■ WHAT YOU ARE ASKED TO DO ■
Pictures excluded, copy word for word the lines from the one holding "Where should I" through the last line below.

■ DATA EXCERPTS ■
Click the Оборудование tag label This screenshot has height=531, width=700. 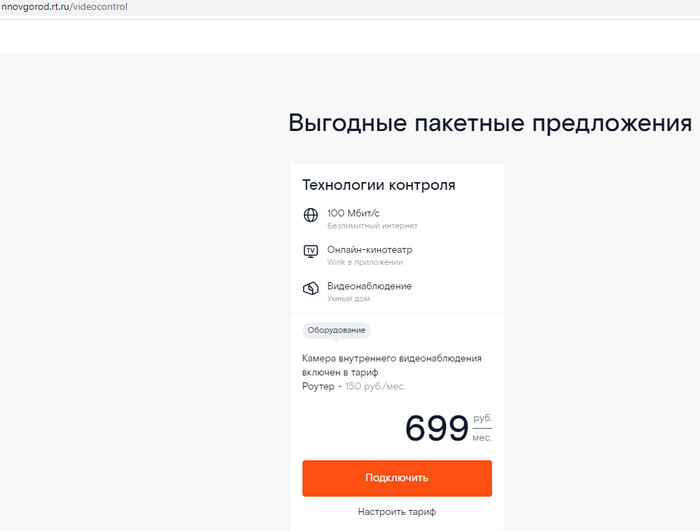pos(337,330)
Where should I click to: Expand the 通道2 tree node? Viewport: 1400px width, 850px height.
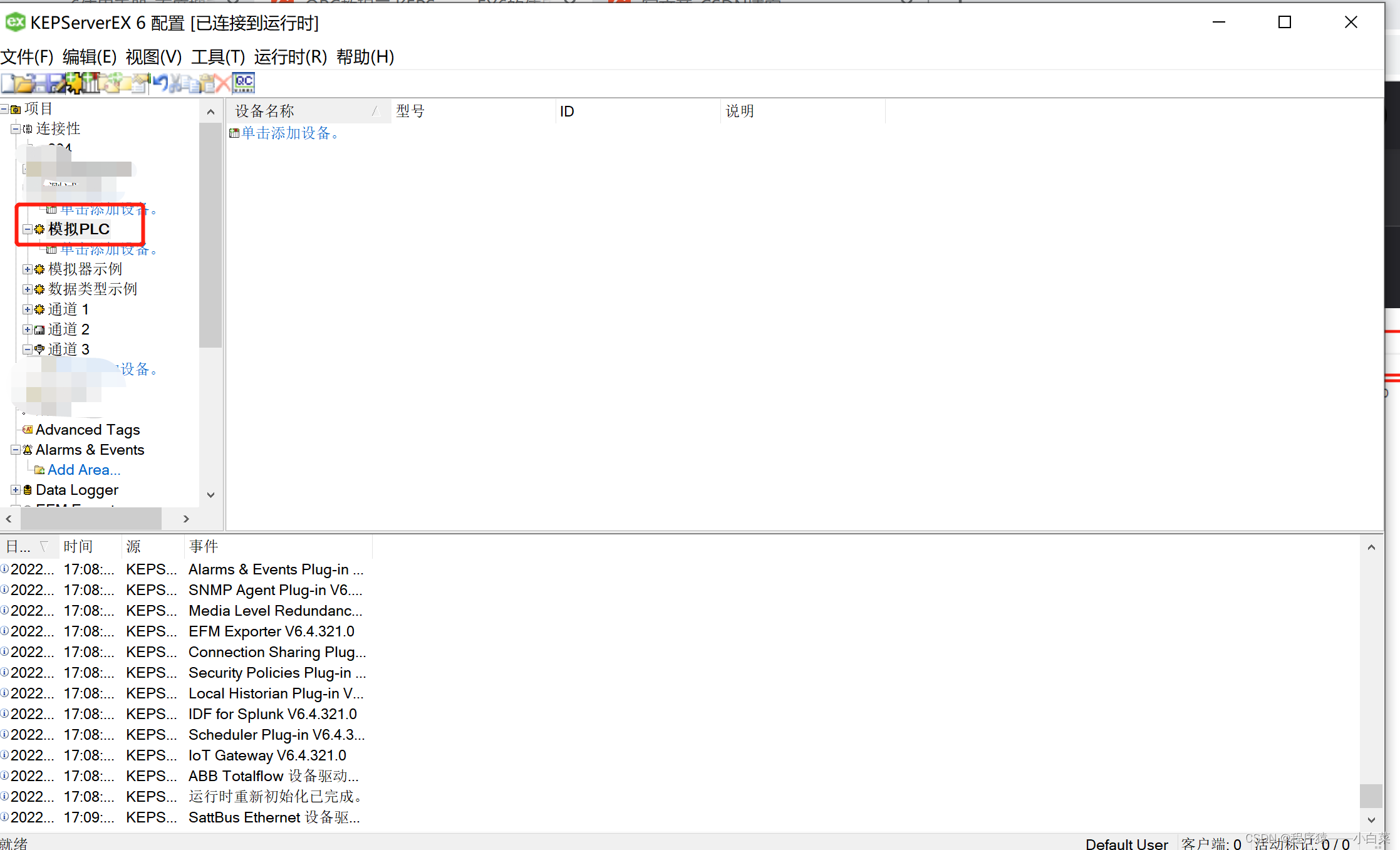(27, 329)
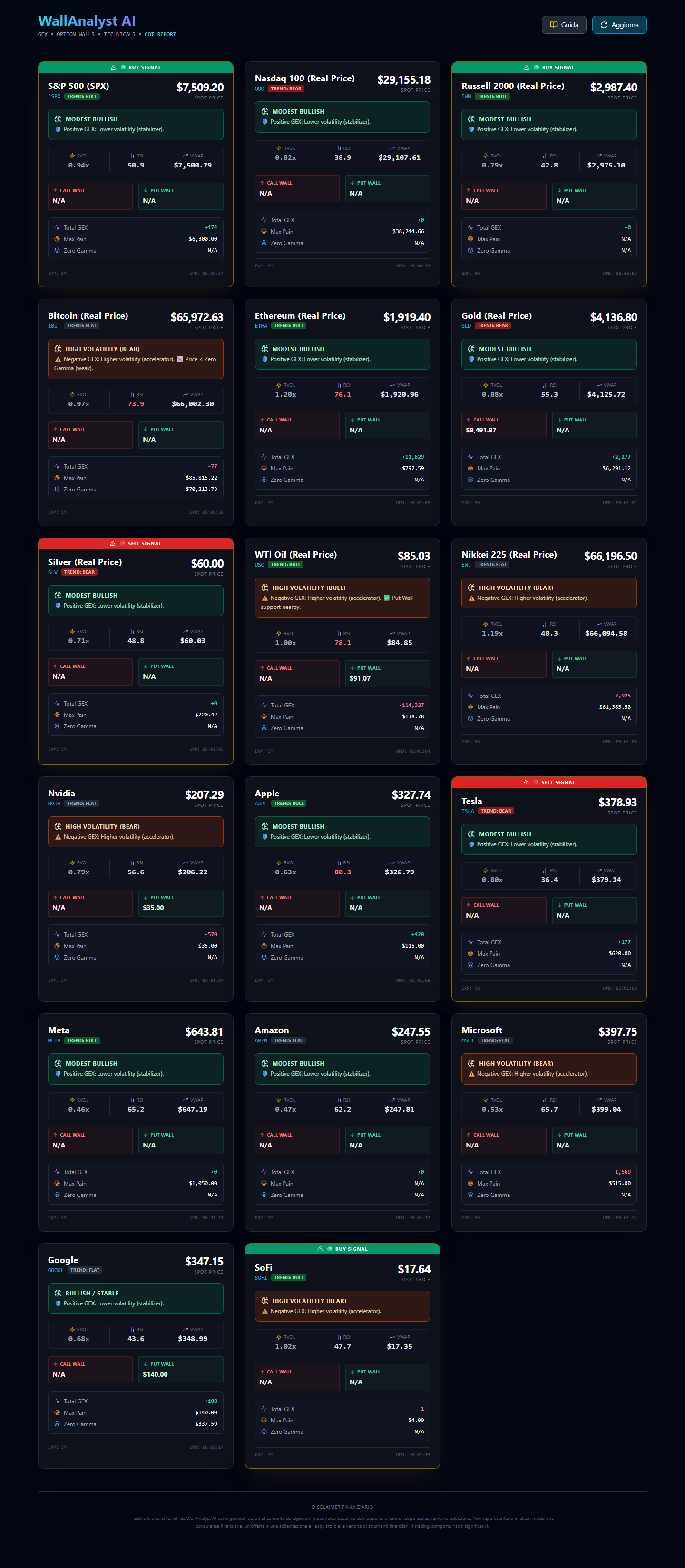685x1568 pixels.
Task: Click the Total GEX pulse icon on WTI Oil card
Action: [x=264, y=705]
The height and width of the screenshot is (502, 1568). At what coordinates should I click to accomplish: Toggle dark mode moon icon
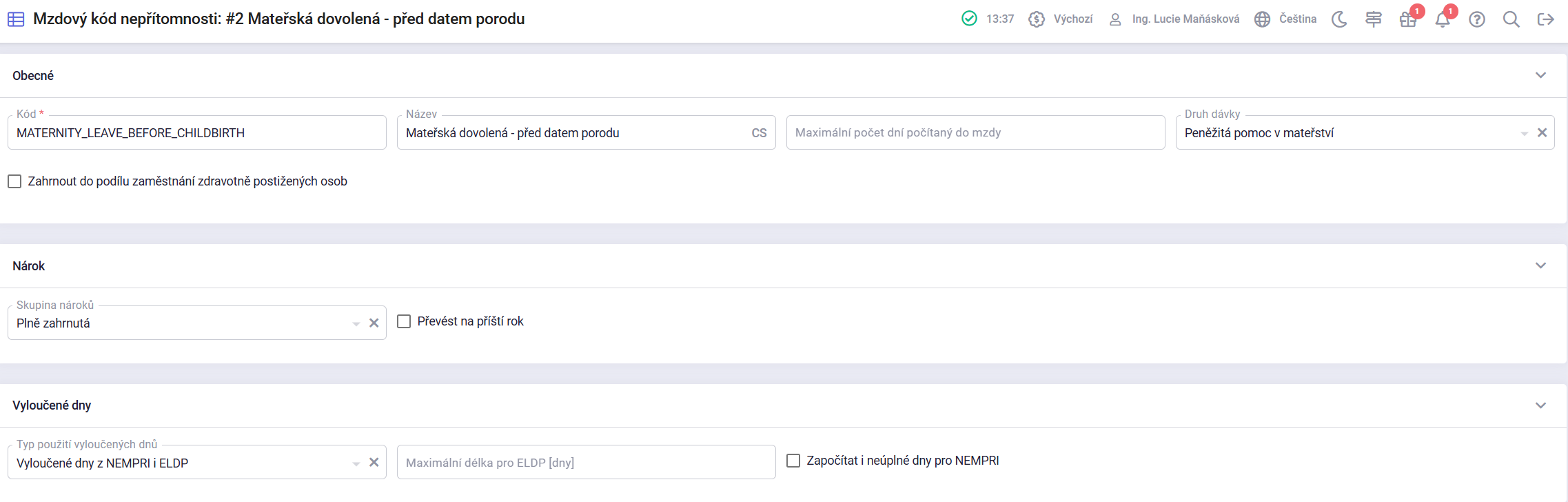(x=1339, y=19)
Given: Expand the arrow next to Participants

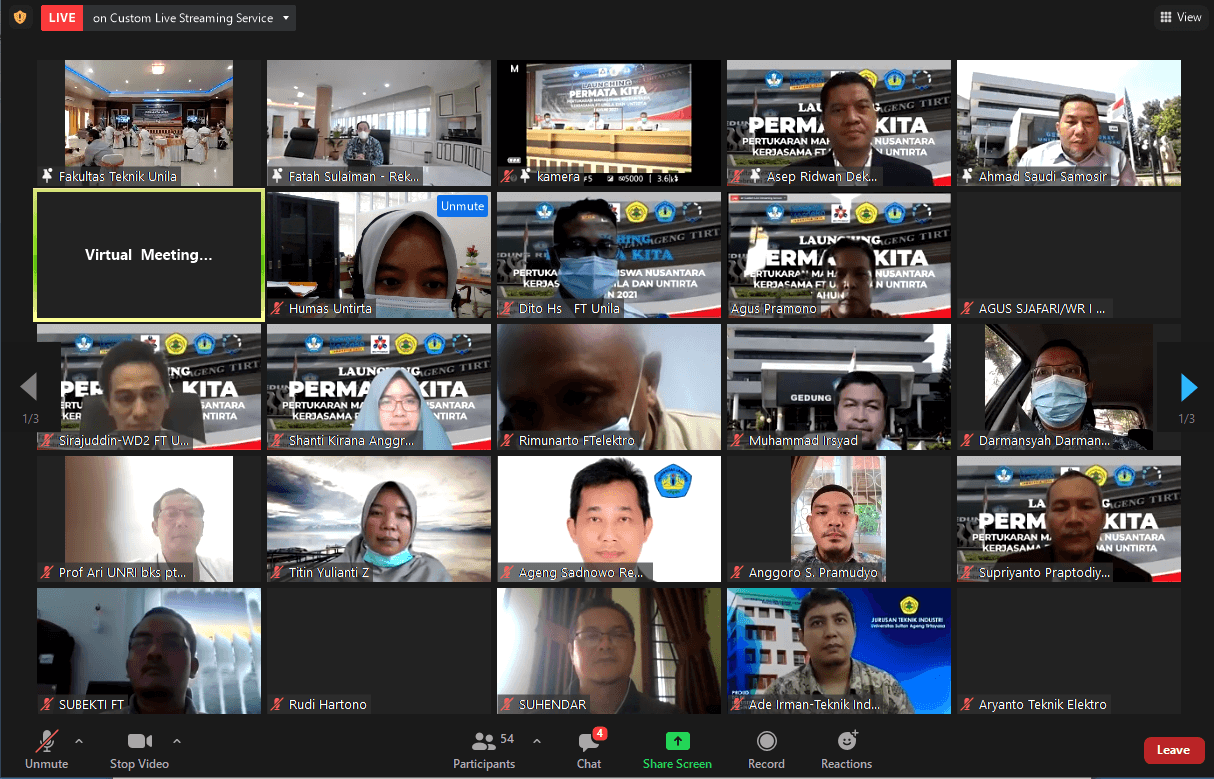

■ EXERCISE RESPONSE ■
Where should I click to: Expand the 通道2 tree node? Viewport: 1400px width, 850px height.
(27, 329)
685x1568 pixels.
Task: Click the Total GEX pulse icon on WTI Oil card
Action: [x=264, y=705]
The height and width of the screenshot is (502, 1568). At what coordinates should I click to accomplish: Toggle dark mode moon icon
(x=1339, y=19)
Given: Expand the arrow next to Participants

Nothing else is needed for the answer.